Exercise instructions => In the records that come next, find every line with "dimensions". Return those lines.

Stored items:
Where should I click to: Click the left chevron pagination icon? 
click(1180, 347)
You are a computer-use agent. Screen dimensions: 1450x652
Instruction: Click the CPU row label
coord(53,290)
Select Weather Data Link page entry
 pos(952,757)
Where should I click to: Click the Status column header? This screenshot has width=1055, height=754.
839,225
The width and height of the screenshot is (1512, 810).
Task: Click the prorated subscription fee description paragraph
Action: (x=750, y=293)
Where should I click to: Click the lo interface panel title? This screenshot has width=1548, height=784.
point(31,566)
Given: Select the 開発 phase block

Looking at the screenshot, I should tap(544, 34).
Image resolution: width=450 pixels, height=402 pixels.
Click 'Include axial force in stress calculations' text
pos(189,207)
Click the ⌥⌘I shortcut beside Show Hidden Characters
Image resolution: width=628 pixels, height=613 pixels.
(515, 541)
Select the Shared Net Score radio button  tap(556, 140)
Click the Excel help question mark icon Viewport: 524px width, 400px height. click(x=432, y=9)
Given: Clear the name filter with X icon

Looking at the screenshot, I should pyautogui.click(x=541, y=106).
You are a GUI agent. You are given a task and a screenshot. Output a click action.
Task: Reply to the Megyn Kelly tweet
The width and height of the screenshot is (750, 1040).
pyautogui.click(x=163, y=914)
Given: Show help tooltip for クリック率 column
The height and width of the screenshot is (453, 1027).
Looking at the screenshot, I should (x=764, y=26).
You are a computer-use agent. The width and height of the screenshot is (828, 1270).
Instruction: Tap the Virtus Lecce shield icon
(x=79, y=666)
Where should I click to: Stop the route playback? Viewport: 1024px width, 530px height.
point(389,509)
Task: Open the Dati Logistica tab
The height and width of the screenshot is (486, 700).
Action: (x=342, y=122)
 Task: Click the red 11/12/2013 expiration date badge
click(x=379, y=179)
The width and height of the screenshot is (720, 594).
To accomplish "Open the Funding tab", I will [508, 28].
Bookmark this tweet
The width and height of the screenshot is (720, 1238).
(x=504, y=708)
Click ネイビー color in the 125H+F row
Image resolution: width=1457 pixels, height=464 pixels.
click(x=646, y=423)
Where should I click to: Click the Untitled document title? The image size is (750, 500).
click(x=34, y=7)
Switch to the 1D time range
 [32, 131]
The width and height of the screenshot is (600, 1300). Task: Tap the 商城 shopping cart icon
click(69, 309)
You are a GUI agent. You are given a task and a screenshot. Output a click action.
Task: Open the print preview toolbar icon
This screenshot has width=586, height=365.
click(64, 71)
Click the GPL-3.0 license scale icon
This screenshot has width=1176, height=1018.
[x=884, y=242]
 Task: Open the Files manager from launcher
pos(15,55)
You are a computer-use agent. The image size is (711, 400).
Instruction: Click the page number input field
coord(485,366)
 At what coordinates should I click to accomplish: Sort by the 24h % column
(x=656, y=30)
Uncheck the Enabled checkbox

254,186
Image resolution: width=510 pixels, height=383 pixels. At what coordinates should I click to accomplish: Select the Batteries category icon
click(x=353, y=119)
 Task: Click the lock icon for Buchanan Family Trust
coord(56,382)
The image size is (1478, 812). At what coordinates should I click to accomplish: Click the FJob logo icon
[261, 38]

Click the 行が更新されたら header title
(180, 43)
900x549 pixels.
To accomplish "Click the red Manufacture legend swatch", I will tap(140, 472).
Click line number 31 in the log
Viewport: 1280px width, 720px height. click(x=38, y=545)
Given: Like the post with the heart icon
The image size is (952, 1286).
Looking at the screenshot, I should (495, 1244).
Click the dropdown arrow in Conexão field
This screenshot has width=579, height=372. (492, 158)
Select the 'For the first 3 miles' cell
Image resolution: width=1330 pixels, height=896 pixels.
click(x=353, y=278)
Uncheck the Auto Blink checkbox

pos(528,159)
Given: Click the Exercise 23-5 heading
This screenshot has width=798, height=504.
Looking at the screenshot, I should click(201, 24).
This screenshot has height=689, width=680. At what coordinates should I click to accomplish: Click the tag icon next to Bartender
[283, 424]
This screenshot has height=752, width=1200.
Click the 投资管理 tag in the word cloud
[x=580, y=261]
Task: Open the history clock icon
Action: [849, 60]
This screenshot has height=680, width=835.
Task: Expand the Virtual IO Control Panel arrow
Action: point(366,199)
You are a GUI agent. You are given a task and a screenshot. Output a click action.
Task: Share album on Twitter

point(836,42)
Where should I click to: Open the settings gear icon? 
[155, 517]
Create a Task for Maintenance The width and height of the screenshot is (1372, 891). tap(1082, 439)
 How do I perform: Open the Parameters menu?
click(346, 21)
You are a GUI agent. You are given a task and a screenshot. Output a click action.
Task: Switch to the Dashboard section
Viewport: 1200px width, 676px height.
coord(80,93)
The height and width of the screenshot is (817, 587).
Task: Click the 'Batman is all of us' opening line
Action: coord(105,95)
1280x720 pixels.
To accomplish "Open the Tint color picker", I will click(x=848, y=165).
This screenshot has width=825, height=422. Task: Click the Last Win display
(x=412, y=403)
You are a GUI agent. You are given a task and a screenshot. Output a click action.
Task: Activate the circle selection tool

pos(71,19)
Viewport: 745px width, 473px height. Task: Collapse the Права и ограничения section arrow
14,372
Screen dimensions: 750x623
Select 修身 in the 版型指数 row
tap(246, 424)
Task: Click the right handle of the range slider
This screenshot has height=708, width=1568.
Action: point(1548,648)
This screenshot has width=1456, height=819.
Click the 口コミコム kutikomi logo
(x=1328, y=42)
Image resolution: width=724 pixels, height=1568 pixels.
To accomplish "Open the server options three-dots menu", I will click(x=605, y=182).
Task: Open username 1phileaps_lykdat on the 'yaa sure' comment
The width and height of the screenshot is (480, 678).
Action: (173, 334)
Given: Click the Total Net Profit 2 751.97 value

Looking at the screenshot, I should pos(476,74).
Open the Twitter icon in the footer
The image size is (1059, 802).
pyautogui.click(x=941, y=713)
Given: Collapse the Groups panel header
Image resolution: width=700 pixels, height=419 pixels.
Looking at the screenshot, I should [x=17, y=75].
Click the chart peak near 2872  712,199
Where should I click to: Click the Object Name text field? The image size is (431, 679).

Task response =>
You are a computer-use agent. Screen dimensions: 1450x652
Screen dimensions: 750x623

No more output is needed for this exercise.